LA CEREMONIA DEL ADIÓS Siempre he leído con mucho interés a la Beauvoir, y recientemente me he terminado alguna que otra cosita suya. Un par de cosas que no había leído de ella, todavía: leídas en su momento las «Memorias de una joven casi formal», fue el turno de «La fuerza de las cosas» y […]

LA CEREMONIA DEL ADIÓS

Siempre he leído con mucho interés a la Beauvoir, y recientemente me he terminado alguna que otra cosita suya. Un par de cosas que no había leído de ella, todavía: leídas en su momento las «Memorias de una joven casi formal», fue el turno de «La fuerza de las cosas» y de «La ceremonia del adiós» (de lo novelístico o filosófico-político no hablo: es otro tema; disfruté «Los mandarines» en su momento y tantas otras cosas menores).

Siempre es interesante leer a la Beauvoir: en cuanto le dabas dos folios te empezaba a contar algo de ella. Siempre. Pero merece la pena. En «La fuerza de las cosas» se leen cosas interesantes, y se dejan de leer otras no menos interesantes: Malraux revoloteando por el poder, Camus (su ruptura con Sartre y su muerte), Cuba, China, la URSS, otros literatos y amores contingentes, etc. Bien como experiencia.

Pero lo que me ha impresionado, y por ello escribo estas líneas, ha sido «La ceremonia del adiós». La onda expansiva de la necesidad de la Beauvoir por contar sus cosas afectó siempre a la intimidad de Sartre, pero en este libro esto es exagerado y, se nos descubre a un pobre viejo ciego que se orina encima y se tira la comida sobre los pantalones hasta que, un día, acaba muriendo.

Había oído hablar del libro, pero leerlo ha sido toda una experiencia. Mi admirado Sartre reducido a una masa de carne moribunda: unas piernas que no andan, unos esfínteres que hacen la guerra por su cuenta, una vista que se apagó definitivamente, un corazón tocado y un cerebro que no termina de ir del todo, ya. Y esa decadencia, como siempre, regado con alcohol y aromatizada con tabaco.

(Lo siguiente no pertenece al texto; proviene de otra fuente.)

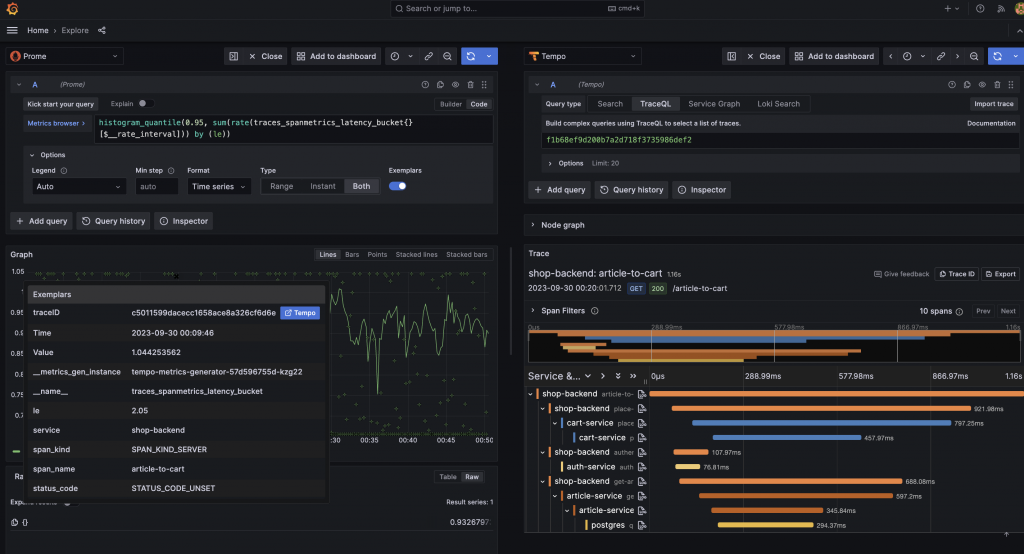
Task: Open the Legend Auto dropdown
Action: click(x=77, y=186)
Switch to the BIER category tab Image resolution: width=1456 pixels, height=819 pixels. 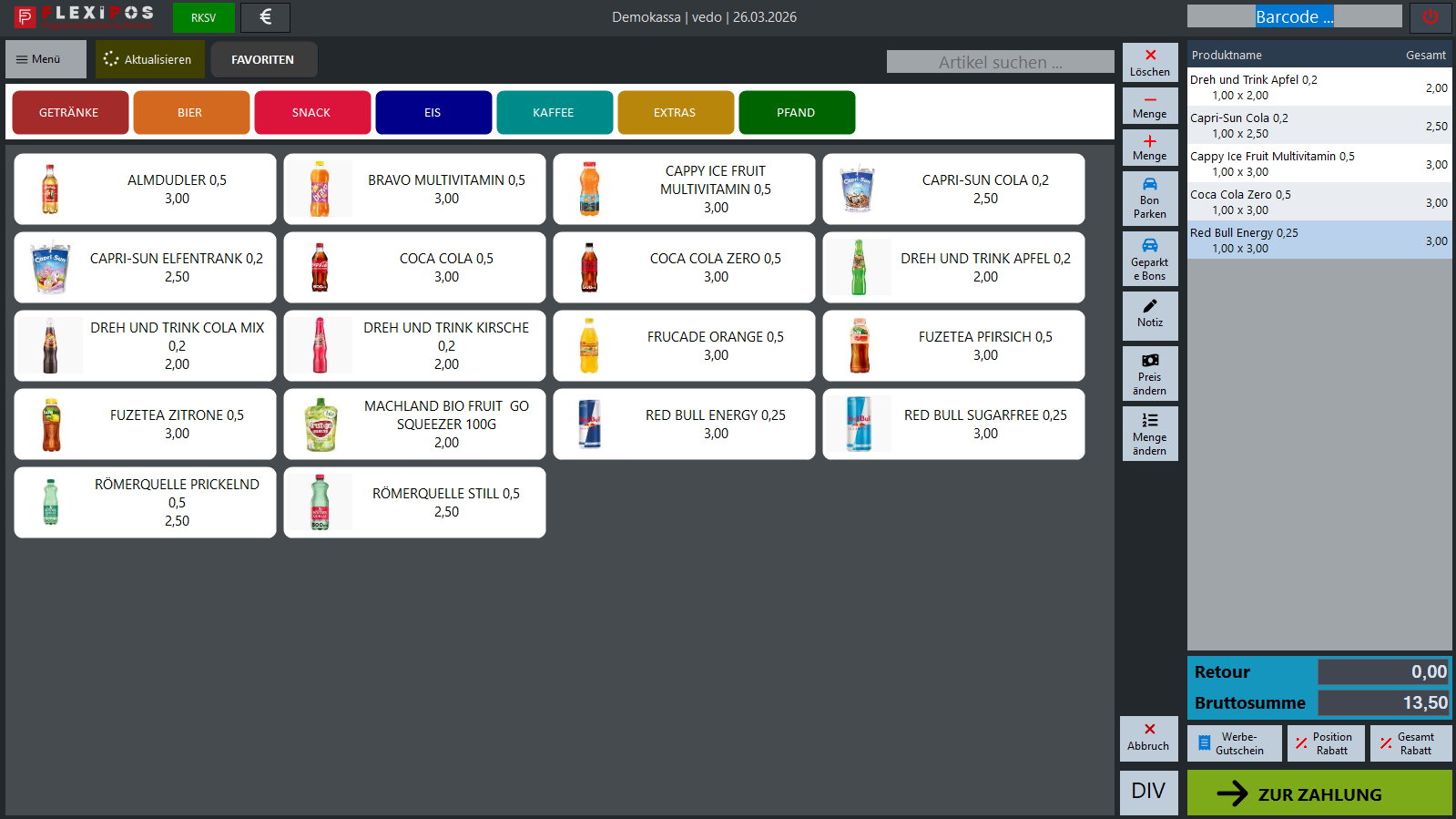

Voy a utilizar, para calificar todo esto, una palabra que no me gusta, pues está demasiado prostituida (no proustituida, que sería otra cosa): me parece inmoral.

Contar esas cosas y encuadernarlas me parece inmoral. Si las pones en una novela es distinto, Simona: en ese caso, la realidad da igual, y siempre cabe dudar o discutir (como te pasó con «Los mandarines»). Pero en un libro de memorias creo que es inmoral. Todos tenemos derecho a extinguirnos con dignidad, a degenerarnos en la intimidad y sin espectáculos, y a que nadie haga casquería literaria con nuestros males y apagares. Imaginar a un Sartre meado por las proximidades del Panteón, en Roma, me parece excesivamente duro. Sobre todo para él, joder, pónganse en su posición.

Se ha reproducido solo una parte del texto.